Introducing David Gray, newly appointed CEO for TupuToa – Māori and Pasifika Corporate Pathways Programme…

David Gray Profile

David Gray

David Gray has been appointed CEO for TupuToa – Māori & Pasifika Corporate Pathways Progamme, which is set to launch this September. Catalysed by Global Women, TupuToa aims to develop a new generation of Māori and Pasifika business leaders who are business-savvy, entrepreneurial, creative, innovative and globally confident – with capablities across a core range of areas including strategy, finance, people, technology, operations, marketing and communications – and who are also thoroughly grounded in their respective cultural settings.

TupuToa will provide sustained support to enable Māori and Pasifika tertiary students and early career graduates to fulfill their career aspirations to become successful business and community leaders, and will also assist the programme’s corporate partners to identify, develop and retain high potential Māori and Pasifika graduates.

Along with a successful corporate career, David Gray has been involved in Māori and youth development for the past 20 years, with previous roles including CEO of YMCA New Zealand and Executive Director of Te Pūtea Whakatupu Trust.

A unique opportunity to change the face of business in New Zealand

Understanding the challenges facing young Māori and Pasifika students aspiring to develop a career in business, David says he was profoundly drawn to TupuToa’s model for creating pathways for Māori and Pasifika young people into the corporate sector, seeing it as a unique opportunity to change the face of business in New Zealand.

“I’ve immersed myself in Māori development for many years now in the belief that diversity and inclusion enrich not just the organisations we work in but our nation as a whole,” he says. “I think we still have some way to go to achieve acceptable levels of diversity and inclusion, but I’ve been trying to do my bit to make it happen.”
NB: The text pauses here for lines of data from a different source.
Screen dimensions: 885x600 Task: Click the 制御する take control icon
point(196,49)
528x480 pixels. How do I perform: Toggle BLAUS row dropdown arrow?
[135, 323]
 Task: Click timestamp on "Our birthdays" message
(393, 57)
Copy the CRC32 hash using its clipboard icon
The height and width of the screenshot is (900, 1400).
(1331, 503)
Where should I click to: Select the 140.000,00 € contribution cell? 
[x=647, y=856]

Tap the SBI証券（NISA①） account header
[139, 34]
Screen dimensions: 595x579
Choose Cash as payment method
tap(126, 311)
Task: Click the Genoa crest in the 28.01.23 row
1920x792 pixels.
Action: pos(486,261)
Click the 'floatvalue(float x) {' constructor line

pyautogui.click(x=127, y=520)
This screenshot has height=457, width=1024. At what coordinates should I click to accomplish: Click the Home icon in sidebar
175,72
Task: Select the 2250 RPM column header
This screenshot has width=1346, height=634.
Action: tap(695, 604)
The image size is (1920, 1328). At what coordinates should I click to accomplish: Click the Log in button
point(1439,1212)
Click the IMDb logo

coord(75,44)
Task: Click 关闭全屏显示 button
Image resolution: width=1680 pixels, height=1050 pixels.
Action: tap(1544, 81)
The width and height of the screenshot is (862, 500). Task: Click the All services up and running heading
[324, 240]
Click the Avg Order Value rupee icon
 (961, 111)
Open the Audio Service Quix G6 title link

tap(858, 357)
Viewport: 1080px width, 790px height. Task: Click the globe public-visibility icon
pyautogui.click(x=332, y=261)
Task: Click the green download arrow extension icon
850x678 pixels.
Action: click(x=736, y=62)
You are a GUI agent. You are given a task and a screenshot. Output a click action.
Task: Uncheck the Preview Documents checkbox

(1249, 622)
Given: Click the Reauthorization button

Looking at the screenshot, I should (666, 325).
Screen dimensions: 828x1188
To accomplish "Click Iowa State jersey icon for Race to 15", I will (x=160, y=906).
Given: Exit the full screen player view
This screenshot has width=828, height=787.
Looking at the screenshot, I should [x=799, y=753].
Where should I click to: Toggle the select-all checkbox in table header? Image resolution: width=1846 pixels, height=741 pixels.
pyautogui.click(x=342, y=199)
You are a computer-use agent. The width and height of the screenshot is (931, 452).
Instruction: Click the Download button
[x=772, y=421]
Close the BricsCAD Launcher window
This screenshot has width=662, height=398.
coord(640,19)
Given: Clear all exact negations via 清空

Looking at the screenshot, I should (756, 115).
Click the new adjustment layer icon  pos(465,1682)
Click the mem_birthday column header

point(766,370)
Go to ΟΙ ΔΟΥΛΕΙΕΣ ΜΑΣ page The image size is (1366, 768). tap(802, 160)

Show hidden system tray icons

David states TupuToa will provide a range of wrap-around services to ensure young Māori and Pasifika leaders are well prepared to enter the corporate world, and to help them find their feet in that world.

“We’ll work with corporates to ensure they have an understanding of the cultural implications of employing young Māori and Pasifika leaders, and we’ll train mentors within corporates to equip them for the job of helping these young leaders.”

TupuToa, he says, will also ensure the whānau of the young leaders are engaged in the process, and will work to facilitate relationships between the families and corporates.

The corporate world often appears daunting to many young Māori and Pasifika – we want to change this

TupuToa aspires for this new generation of young Māori and Pasifika to not only succeed in business, but to also be comfortable with who they are from a cultural perspective.

“We want these young people to know they can be strong and secure in who they are, and at the same time be successful in the corporate world,” says David. “And, truth be told, we’d like them to eventually rattle some cages, to have a deep and lasting impact on the corporate world, to influence the values of that world, to challenge what they find there, and to then improve it.”

He also believes it’s crucial for young Māori or Pasifika students making career choices at Year 11 to be able to look at the corporate sector and see themselves reflected in the leadership of that sector, and be inspired to join them.

We’re a Pacific nation and also a trading nation – so we need to ensure those who lead our businesses reflect our society

David firmly believes diversity and inclusion will enrich not just the organisations we work in, but our nation as a whole.

“As a nation, we have a multicultural vibrancy matched by few other nations, and we have the opportunity to translate this into unique products and services for the world,” he says.

And, like many others, he also believes a more diverse organisation is a more creative one, and is more likely to find new and innovative ways of doing things.

“Just being around people who are different from us makes us more creative, more diligent and more hardworking, according to the research,” he says. “And what organisation doesn’t want that for its staff?”

Making New Zealand a better place

David passionately believes New Zealand will be a better place when the corporate sector reflects the makeup of our society, and when every young person – whether Māori, Pasifika, or another ethnicity, regardless of the circumstances into which they are born – believes they can aspire to be the next CEO of Air New Zealand or Fletcher Building.

He has big plans for TupuToa changing the face of business in New Zealand so that it truly reflects the diverse nation that we are.

“Within five years, we’d like to be providing support to about 300 interns per annum, with another 300 emerging leaders in companies throughout New Zealand,” he says. “And within ten years, we’d like to have changed the way New Zealand businesses think about talent and diversity, based on the success of our programmes and the research underpinning our work.”